Plus grave fut l’absence d’un support de stockage plus rapide et de meilleure capacité que les bandes magnétiques (ou cassettes) largement diffusé pour cette machine : celle-ci priva le Spectrum de manière définitive de tout un pan de la logithèque qui se développait alors pour le duo Amstrad/Commodore (comme les jeux disponibles uniquement sur disquette, offrant des temps de chargement important, utilisant le multi-chargement ou encore, ne pouvant tenir sur une cassette).
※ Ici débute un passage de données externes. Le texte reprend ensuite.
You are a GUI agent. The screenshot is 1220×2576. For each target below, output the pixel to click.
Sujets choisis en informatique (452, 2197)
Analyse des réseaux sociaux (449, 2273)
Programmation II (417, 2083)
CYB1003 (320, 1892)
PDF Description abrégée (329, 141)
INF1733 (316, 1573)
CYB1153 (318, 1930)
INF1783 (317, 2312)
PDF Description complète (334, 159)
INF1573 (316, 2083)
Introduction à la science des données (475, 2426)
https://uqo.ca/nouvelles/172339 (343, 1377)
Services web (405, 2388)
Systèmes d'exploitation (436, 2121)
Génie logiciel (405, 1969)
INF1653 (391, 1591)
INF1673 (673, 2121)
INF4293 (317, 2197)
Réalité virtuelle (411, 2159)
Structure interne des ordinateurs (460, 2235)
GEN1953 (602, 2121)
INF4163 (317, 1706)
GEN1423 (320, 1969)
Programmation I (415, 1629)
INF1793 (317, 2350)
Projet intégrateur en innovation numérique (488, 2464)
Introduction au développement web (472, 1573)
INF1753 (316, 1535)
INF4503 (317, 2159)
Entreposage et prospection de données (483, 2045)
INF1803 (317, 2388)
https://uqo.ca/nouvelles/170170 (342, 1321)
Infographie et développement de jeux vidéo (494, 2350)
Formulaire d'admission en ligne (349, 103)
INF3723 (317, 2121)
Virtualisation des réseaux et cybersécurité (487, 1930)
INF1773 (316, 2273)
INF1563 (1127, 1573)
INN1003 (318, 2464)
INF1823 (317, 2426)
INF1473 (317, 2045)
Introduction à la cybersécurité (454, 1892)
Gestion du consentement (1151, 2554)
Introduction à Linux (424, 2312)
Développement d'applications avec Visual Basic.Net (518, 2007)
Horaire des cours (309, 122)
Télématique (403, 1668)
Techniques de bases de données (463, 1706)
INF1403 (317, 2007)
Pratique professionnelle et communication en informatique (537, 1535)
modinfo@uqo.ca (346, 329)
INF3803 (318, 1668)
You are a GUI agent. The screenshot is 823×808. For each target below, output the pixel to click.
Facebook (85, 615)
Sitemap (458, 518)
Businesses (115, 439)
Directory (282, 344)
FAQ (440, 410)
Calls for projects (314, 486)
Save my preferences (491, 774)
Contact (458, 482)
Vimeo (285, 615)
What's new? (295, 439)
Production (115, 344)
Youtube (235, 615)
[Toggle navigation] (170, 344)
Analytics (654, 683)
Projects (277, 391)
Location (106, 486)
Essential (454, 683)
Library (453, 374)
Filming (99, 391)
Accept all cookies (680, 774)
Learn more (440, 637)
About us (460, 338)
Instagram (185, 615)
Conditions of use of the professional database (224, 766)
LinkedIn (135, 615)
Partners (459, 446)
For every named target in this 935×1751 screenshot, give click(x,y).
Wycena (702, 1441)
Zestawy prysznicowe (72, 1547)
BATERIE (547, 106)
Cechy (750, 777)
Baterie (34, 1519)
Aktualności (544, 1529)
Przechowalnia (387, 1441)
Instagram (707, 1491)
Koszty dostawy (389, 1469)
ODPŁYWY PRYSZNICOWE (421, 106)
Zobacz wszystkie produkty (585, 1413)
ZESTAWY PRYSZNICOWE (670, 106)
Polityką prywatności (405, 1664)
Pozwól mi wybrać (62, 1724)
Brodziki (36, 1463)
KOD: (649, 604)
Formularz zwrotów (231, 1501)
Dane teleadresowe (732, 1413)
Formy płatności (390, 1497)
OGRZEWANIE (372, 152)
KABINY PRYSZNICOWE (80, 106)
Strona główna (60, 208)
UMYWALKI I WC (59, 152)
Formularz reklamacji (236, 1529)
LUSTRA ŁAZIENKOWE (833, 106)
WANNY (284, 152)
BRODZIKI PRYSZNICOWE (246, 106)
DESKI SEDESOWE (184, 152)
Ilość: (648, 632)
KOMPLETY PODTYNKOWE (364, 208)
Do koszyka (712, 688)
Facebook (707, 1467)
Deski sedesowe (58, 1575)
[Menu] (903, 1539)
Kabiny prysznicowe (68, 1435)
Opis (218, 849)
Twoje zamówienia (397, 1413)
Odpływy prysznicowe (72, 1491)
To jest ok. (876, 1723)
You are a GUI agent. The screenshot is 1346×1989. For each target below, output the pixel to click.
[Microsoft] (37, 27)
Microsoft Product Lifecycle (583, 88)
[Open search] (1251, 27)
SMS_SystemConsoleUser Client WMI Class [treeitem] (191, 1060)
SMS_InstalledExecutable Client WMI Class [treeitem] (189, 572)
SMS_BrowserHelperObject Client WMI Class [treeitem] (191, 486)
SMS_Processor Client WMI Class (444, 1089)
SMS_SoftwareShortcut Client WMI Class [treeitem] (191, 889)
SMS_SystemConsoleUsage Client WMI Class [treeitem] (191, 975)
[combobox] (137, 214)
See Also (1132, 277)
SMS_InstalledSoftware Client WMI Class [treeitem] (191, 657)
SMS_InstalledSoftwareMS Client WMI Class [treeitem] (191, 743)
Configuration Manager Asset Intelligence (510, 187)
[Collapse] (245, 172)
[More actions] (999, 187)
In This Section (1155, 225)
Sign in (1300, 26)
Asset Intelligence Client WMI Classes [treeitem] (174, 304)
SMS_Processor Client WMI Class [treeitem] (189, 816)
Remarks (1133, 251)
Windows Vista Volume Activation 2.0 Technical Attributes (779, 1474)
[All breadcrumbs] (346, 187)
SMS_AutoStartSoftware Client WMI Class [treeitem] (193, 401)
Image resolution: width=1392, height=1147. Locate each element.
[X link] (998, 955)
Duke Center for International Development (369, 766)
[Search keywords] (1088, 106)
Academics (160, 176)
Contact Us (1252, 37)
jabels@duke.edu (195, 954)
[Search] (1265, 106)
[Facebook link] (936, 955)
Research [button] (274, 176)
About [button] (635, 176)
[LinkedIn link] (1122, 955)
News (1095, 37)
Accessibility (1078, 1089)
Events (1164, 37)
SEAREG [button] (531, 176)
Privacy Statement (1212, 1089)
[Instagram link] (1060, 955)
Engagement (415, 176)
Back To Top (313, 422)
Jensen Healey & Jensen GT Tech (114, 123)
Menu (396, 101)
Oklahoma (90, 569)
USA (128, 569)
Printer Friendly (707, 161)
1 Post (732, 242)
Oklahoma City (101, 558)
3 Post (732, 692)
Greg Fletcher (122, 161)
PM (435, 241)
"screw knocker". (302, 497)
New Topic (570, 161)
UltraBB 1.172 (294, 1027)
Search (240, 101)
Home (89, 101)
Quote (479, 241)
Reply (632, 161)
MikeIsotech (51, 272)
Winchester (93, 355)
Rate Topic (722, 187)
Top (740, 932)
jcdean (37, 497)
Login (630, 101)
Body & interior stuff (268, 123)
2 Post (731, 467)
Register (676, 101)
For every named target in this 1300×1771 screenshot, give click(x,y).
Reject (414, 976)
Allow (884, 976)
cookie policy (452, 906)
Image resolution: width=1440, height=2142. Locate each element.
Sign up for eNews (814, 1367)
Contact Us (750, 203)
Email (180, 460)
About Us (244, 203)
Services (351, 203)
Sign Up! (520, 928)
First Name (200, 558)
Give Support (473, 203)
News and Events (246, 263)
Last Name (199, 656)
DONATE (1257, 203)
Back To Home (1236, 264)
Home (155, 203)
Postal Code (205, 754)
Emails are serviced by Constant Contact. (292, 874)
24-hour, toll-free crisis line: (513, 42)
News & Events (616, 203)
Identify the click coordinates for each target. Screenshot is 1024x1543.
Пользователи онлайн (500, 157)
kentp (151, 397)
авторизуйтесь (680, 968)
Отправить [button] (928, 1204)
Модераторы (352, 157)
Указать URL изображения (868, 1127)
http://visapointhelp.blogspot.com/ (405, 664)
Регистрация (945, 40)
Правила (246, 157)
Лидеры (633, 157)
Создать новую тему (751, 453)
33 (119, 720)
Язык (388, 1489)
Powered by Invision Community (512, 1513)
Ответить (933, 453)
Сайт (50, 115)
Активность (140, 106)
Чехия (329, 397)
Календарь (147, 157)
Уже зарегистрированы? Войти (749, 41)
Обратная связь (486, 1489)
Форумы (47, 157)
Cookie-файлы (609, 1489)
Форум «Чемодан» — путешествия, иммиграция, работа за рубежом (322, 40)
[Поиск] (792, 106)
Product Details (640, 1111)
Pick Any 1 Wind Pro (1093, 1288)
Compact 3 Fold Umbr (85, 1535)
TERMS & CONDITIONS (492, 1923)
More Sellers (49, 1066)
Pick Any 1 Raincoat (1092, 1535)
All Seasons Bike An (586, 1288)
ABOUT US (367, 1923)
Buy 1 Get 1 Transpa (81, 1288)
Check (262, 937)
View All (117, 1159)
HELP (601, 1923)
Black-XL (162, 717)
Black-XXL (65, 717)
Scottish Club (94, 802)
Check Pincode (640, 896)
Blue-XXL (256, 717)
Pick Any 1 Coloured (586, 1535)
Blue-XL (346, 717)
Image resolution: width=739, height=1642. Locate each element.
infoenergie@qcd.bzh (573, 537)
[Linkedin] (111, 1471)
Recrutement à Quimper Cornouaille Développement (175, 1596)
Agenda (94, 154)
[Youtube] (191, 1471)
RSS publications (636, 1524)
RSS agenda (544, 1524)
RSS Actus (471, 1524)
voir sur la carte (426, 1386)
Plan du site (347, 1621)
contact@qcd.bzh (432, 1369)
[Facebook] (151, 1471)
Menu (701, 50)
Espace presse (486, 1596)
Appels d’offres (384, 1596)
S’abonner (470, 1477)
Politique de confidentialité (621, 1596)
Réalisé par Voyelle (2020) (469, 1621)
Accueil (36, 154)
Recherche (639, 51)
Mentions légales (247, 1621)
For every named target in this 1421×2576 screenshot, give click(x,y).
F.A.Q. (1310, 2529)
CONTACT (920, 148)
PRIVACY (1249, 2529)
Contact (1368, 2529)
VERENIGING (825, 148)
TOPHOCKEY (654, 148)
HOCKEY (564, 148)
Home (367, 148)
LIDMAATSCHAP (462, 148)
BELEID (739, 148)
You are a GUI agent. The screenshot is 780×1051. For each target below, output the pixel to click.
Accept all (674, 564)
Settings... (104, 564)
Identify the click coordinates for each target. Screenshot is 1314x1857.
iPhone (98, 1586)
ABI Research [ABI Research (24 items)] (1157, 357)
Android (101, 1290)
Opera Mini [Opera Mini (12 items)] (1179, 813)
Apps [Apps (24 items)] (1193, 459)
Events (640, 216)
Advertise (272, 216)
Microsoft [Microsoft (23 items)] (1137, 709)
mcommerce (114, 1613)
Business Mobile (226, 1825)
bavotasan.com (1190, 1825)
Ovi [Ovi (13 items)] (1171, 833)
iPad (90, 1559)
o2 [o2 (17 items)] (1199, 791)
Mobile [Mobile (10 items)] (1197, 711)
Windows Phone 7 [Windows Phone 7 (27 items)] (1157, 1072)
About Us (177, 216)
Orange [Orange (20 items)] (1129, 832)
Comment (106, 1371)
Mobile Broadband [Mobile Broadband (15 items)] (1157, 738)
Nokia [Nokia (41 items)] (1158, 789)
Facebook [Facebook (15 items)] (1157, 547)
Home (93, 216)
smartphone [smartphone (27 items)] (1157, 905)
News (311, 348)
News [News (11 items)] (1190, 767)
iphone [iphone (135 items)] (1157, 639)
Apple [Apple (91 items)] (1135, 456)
Sinclair choisit en effet de soutenir sa technologie propriétaire, baptisée microdrive, en lieu et place des disquettes 5,25 dont disposaient les autres micro-ordinateurs. Ce dernier était un lecteur de mini-cartouches à bande magnétique et à défilement rapide : sa fiabilité fut souvent mise-en-cause. De plus, il fallait disposer de l’interface optionnelle ZX1 pour le relier au micro-ordinateur, ce qui en limitait d’autant plus la diffusion. Pour cette raison, aucun éditeur tiers n’adapta jamais ses logiciels en version disquette pour un micro-ordinateur Sinclair.
Le successeur du ZX Spectrum, dénommé QL (pour Quantum Leap), et les déclinaisons ultérieures du Spectrum corrigèrent la plupart de ces défauts (comme les faibles capacités sonores ou la frappe du clavier), sans toutefois parvenir à renouveler le succès de ce petit micro-ordinateur : ZX Spectrum+ et 128 continuaient de miser sur une architecture vieillie, tandis que le choix des microdrives comme moyen de stockage, ainsi qu’un mauvais positionnement comme machine de bureautique du QL coûtèrent à la firme son existence.